**Records for processing:**
○ ○ ○ ○ ○ ○ ○
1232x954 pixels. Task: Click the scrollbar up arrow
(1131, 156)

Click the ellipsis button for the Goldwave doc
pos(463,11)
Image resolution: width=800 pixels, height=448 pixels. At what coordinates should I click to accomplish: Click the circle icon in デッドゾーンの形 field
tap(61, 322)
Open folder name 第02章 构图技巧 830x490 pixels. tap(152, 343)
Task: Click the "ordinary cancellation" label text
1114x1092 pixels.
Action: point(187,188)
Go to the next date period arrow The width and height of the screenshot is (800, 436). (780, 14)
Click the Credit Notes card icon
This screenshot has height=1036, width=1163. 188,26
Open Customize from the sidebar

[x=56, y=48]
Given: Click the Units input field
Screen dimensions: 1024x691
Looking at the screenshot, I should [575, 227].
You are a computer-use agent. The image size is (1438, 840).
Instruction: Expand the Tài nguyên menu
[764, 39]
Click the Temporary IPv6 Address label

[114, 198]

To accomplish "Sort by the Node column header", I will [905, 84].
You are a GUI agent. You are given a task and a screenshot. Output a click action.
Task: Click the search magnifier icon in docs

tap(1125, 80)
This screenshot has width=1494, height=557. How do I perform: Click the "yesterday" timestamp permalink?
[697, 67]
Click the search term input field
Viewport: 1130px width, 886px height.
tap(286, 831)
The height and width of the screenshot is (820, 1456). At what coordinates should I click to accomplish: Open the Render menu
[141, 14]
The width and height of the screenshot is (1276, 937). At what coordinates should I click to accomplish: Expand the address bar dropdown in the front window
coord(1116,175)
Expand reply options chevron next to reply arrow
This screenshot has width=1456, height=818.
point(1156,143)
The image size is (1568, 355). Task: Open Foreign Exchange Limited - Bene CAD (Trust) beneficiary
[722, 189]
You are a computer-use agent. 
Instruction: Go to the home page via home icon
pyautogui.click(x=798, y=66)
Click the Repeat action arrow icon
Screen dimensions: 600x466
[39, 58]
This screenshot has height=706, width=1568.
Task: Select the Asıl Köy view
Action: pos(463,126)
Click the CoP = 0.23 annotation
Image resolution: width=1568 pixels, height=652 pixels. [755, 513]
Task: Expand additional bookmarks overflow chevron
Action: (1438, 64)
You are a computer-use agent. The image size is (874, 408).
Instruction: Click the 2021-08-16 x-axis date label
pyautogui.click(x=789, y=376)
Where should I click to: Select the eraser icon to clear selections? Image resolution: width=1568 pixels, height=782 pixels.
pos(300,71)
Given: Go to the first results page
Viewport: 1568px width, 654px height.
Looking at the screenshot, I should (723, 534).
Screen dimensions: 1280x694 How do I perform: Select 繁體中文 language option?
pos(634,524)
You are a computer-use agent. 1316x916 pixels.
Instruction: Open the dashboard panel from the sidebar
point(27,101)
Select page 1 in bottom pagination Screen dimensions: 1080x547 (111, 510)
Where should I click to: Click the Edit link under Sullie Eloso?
○ ○ ○ ○ ○ ○ ○
**Goal:**
Put everything from the start of the data down to the line containing "This screenshot has height=1036, width=1163." into a numbered list, both ends included and blank lines left out.

**Finished answer:**
1. 1232x954 pixels. Task: Click the scrollbar up arrow
2. (1131, 156)
3. Click the ellipsis button for the Goldwave doc
4. pos(463,11)
5. Image resolution: width=800 pixels, height=448 pixels. At what coordinates should I click to accomplish: Click the circle icon in デッドゾーンの形 field
6. tap(61, 322)
7. Open folder name 第02章 构图技巧 830x490 pixels. tap(152, 343)
8. Task: Click the "ordinary cancellation" label text
9. 1114x1092 pixels.
10. Action: point(187,188)
11. Go to the next date period arrow The width and height of the screenshot is (800, 436). (780, 14)
12. Click the Credit Notes card icon
13. This screenshot has height=1036, width=1163. 188,26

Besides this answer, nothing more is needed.